This paper argues that in the “early” dialogues, Plato (1) had not a single, but many different argumentative methods, (2) which were tailored to the interlocutor, (3) and which anticipated Aristotle’s classification of dialogue-types (τῶν ἐν τῷ διαλέγεσθαι λόγων) in the Sophistic Elenchi. These are the didactic (διδασκαλικός), dialectic (διαλεκτικός), peirastic (πειραστικός), and eristic (ἐριστικός). (SE.165a38-165b8). I focus on the latter two, as they are less straightforward, closely reading two passages in which (to his commentators) Socrates’ mode of argument seems troubling. Reading these alongside Aristotle alleviates their difficult. For the peirastic, I have selected the scene in which Socrates confronts Hippocrates’ desire to see Protagoras (Prot.311c-314c); for the eristic, the scene in which Socrates argues that it is better to suffer than commit injustice (Gorg.474c-475c).

Hippocrates informs Socrates that he wishes to study under Protagoras. Socrates decides to “put Hippocrates to the test” (ἀποπειρώμενος 311a8), anticipating what Aristotle would later call the peirastic. This aims at those who “pretend to have knowledge… and argues from their own opinions (ἐκ τῶν δοκούντων).” (SE.165b4-6). The peirastic “does not refute with respect to the object and shows that people are ignorant.” (SE.169b24-25). Hippocrates has apparent knowledge of Protagoras’ wisdom and pedagogy, and the thought of it puts Hippocrates into an overexcited emotional state (τὴν πτοίησιν Prot.310d2). Socrates argues from Hippocrates’ knowledge and emotion, countering the latter with corrective shame (312a5-6), and testing the content of the former, for which Hippocrates fails to provide an adequate account (312b2-e3). This exercise, especially the test of Hippocrates’ emotions, was not a dialectical abuse (pace Beversluis 2000: 245-256). Socrates only wants to expose Hippocrates’ inadequate knowledge claims based on what seems to be the case to him (ἐκ τῶν δοκούντων).

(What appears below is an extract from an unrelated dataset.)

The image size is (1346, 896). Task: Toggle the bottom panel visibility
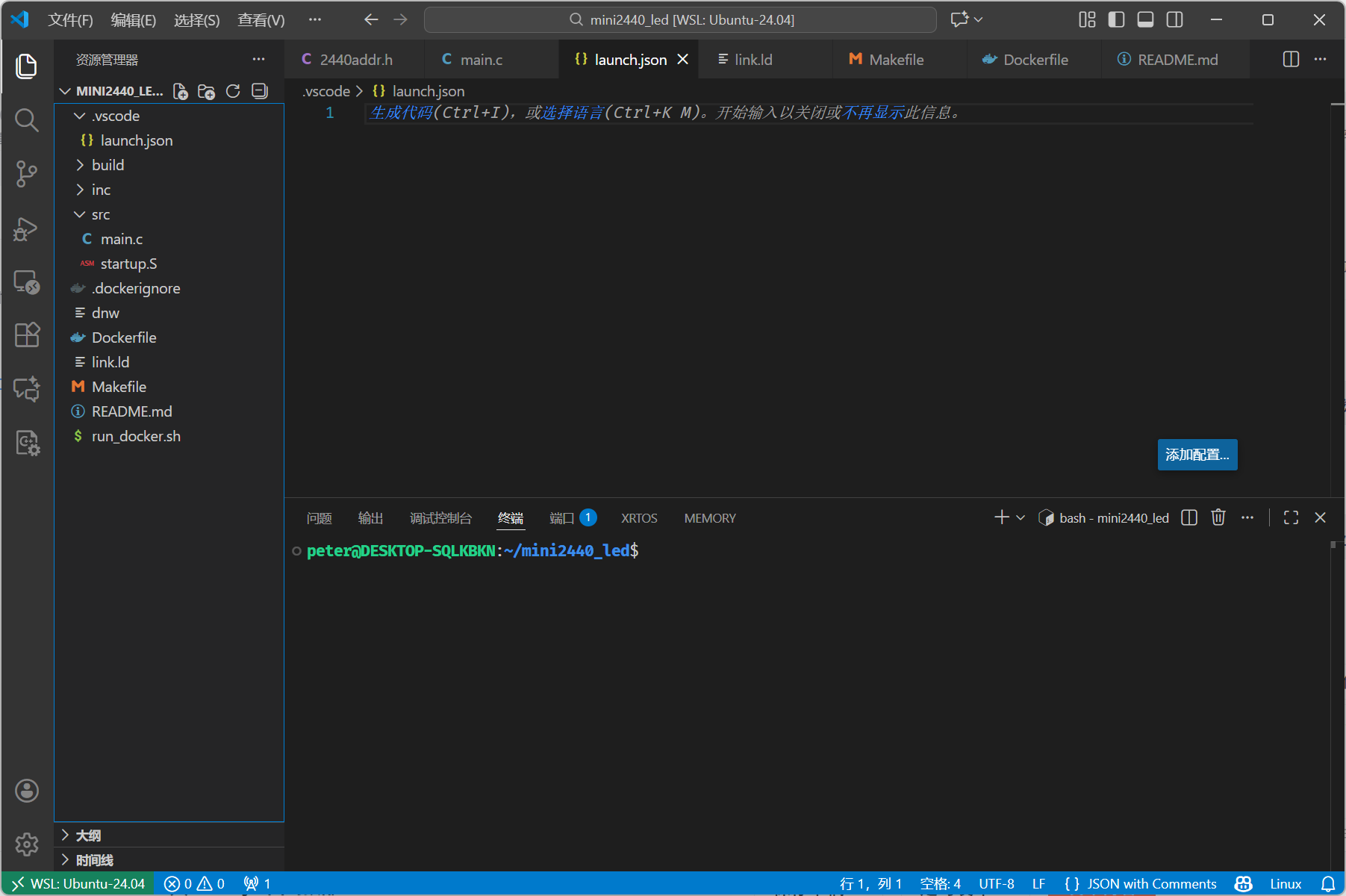pyautogui.click(x=1144, y=19)
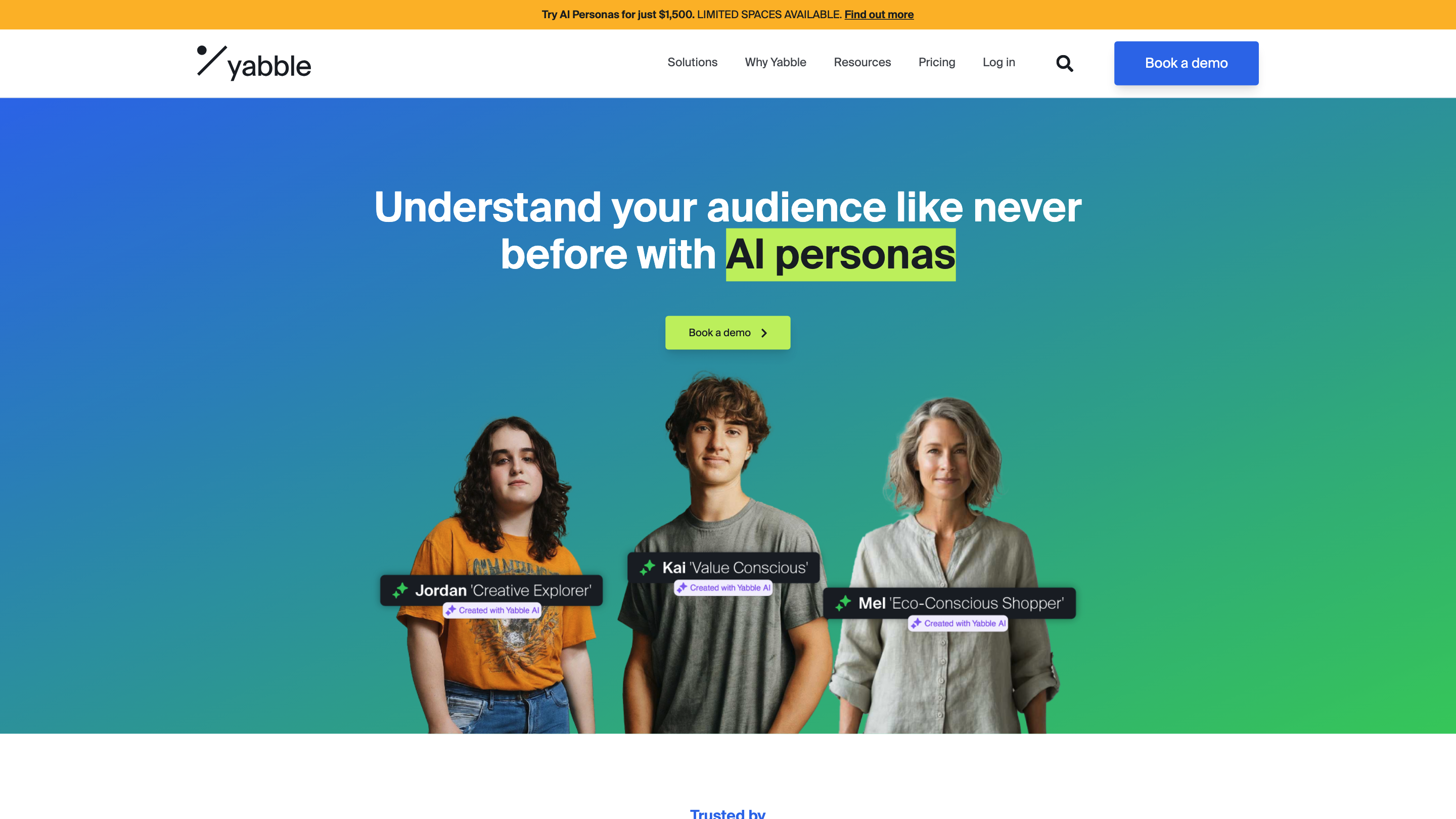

Scholars have long been troubled by the invalid refutation of Polus in Gorg.474c-475c (see Irwin 1979: 157-159 for discussion). As Kahn describes the episode, we “somehow feel that Polus has been outwitted rather than substantially refuted.” (1983: 93). But Socrates is not trying to win by any means necessary: we are supposed to detect the fallacy. Socrates is pulling a sophism against an aspiring sophist. The whole episode is an example of the eristic, in which “[t]he argument seems to be brought to a conclusion when it is not really so.” (Top.162b3-5) (pace Vlastos 1983: 39, who denies that Socrates engages in the eristic). Aristotle gives a clue as to why Socrates would indulge in sophistics here: “[W]e ought sometimes deliberately to argue plausibly (ἐνδόξως) rather than truthfully… [W]hen we have to fight against contentious arguers, we ought to regard them not as trying to refute us but as merely appearing to do so… they must be corrected so as not to appear to be doing so.” (SE.175a31-36). Socrates “argues plausibly” in the Polus-argument by giving premises that seem like common opinions, but depend on equivocation (ὁμωνυμία see SE.165b30-166a6). We can account for Socrates' behavior here if we read it alongside the Stranger’s account of the eristic/sophistic technai at the beginning of the Sophist. The Stranger defines these arts with echoes in both thought and expression from the Polus refutation. This would furnish a ready model for the Aristotelian eristic.

I conclude by connecting the paper with previous scholarship that has read Plato alongside Aristotle’s dialectics (esp. Nehamas 1990, Frede 1992, Blank 1993, Ostenfeld 1996, and Rapp 2003), and by suggesting using word data for further developments in this area.